Your instructions:
Continue the forum post on staying sober around alcohol, starting right after its final sentence.

Page text:
◇ ◇ ◇

Postby Wally58 » Fri Nov 01, 2019 10:01 pm

Many bar servers will appreciate 'designated drivers' and take care of them. Bars can face prosecution and lawsuits for over-serving an individual.
This will also free up the people who want to drink to intoxication from worrying about driving home.
A seltzer with a twist looks remarkably like a gin & tonic.
A ginger ale looks remarkably like a beer.
I stayed away from situations involving alcohol at first, until I felt stronger and had someone there in recovery for support. Don't go if you are hungry, angry or tired. Have an exit planned if you need to leave.
My problem was once I started drinking, I couldn't tell when I would stop. Alcoholism is the only disease that tells us that we don't have it.
I read about alcohol as a physical allergy. That starts the craving for more.

◇ ◇ ◇

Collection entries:
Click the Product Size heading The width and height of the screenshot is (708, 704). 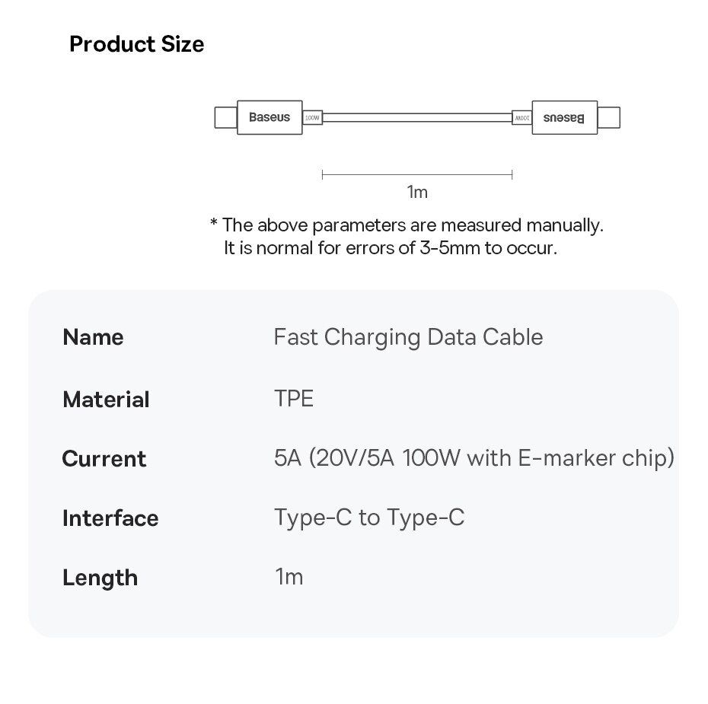pos(136,44)
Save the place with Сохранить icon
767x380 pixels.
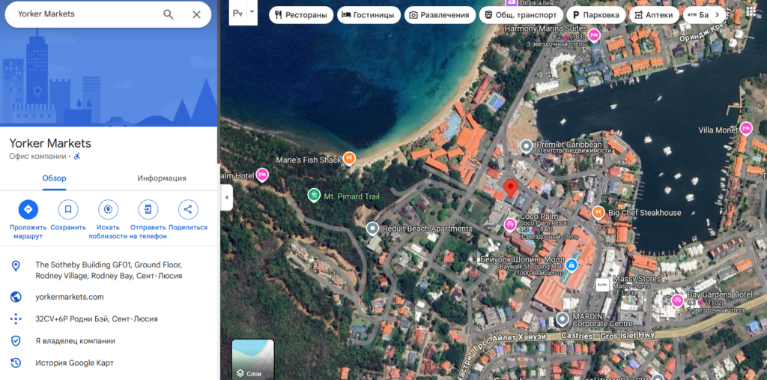(68, 210)
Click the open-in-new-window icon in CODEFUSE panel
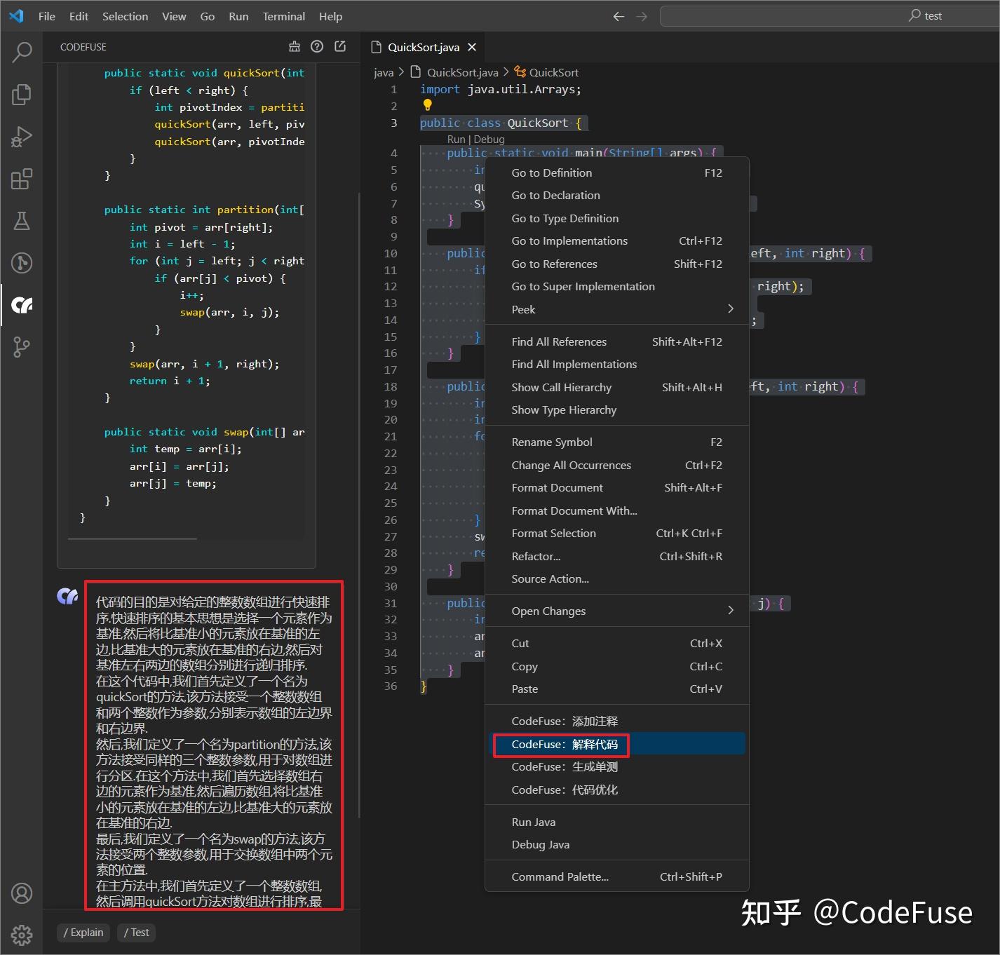The width and height of the screenshot is (1000, 955). 340,46
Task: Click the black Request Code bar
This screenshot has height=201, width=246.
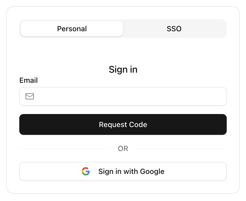Action: tap(123, 124)
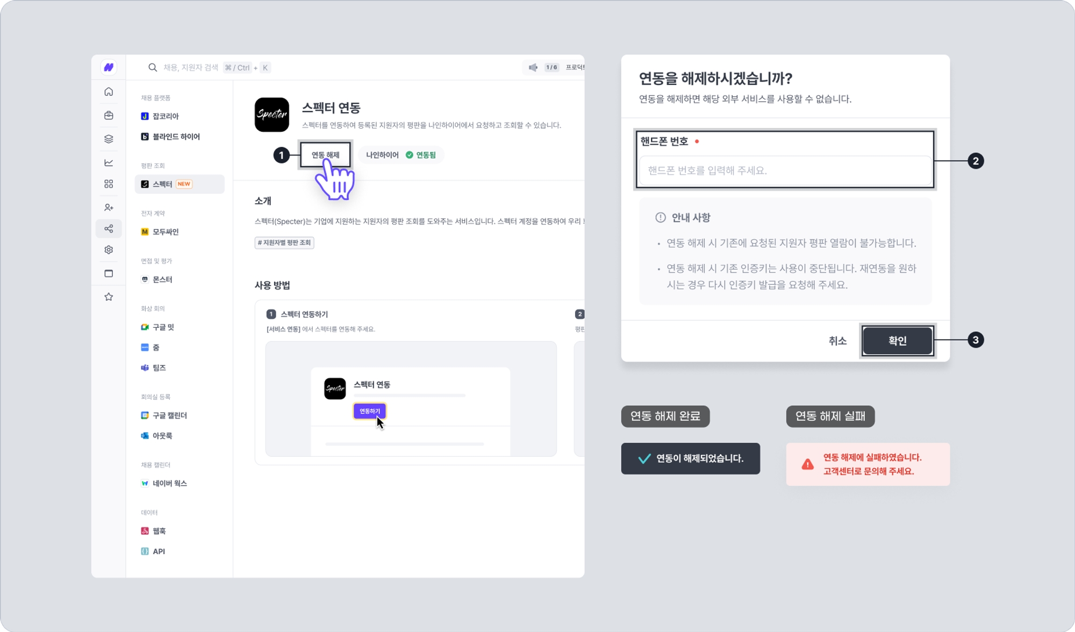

◇ ◇ ◇

Answer to the problem:
https://www.alcoholproblemsandsolutions ... o-alcohol/
It is the way we are wired. It is not a choice, therefore willpower may not work.
I feel that if willpower truly was effective, there would be no alcoholics, drug addicts or relapses.
I couldn't do this alone. I needed others for support. There is strength in numbers.
I also needed to deal with my past. It was helpful for me to enter counseling and attend AA.
Left to my own devices and old coping mechanisms, I would not have made it.